Já nem o Gerês escapa à seca que chegou, em julho, a todo o país

Seis distritos a Sul do Tejo estão em seca severa ou extrema.

Portugal acabou o mês de julho com todo o território do Continente em situação de seca, agravando-se os casos de seca moderada, severa e extrema.

O balanço é do Instituto Português do Mar e da Atmosfera (IPMA) no resumo climatológico sobre o tempo em julho que apesar de ser considerado um mês "normal" em relação à temperatura e precipitação agravou a situação de seca.

No final de junho Portugal ainda tinha 2,5% sem seca, numa zona que coincidia, em grande parte, com o Parque Nacional Peneda-Gerês.
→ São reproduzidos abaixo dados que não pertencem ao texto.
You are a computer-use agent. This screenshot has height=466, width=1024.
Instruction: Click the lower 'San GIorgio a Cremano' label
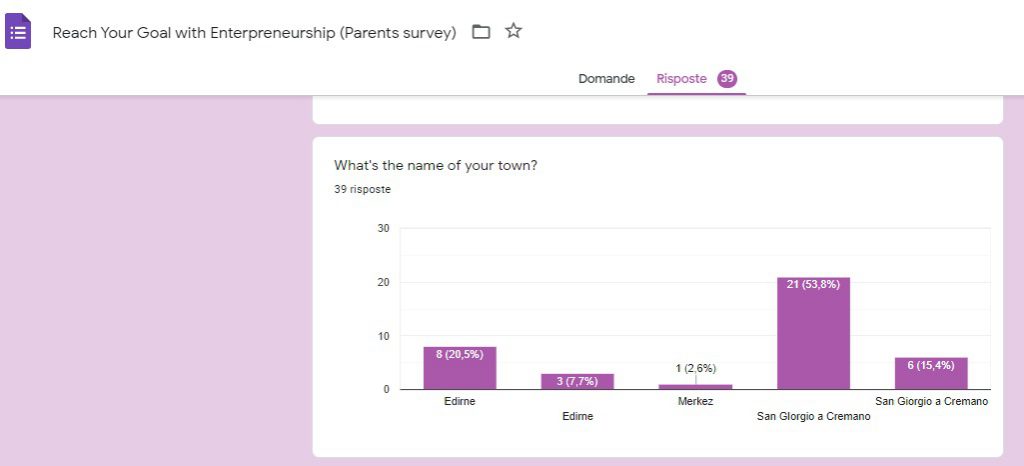[813, 416]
Um mês depois também essa área passou a ser classificada como estando em seca fraca.

No todo do país a percentagem do território em seca considerada fraca, segundo os especialistas, diminuiu (de 40,9% para 29,2%), tendo aumentado o território em seca moderada (22,7% para 33%), em seca severa (28,0% para 28,3%) e, sobretudo, em seca extrema (5,9% para 9,5%).

Na prática a situação de seca agravou-se um pouco no mês de julho, subindo para Norte no território continental.

Os distritos de Faro, Beja, Setúbal e Évora estão na totalidade, nesta altura, em seca severa ou extrema, tal como parte dos distritos de Portalegre e Santarém.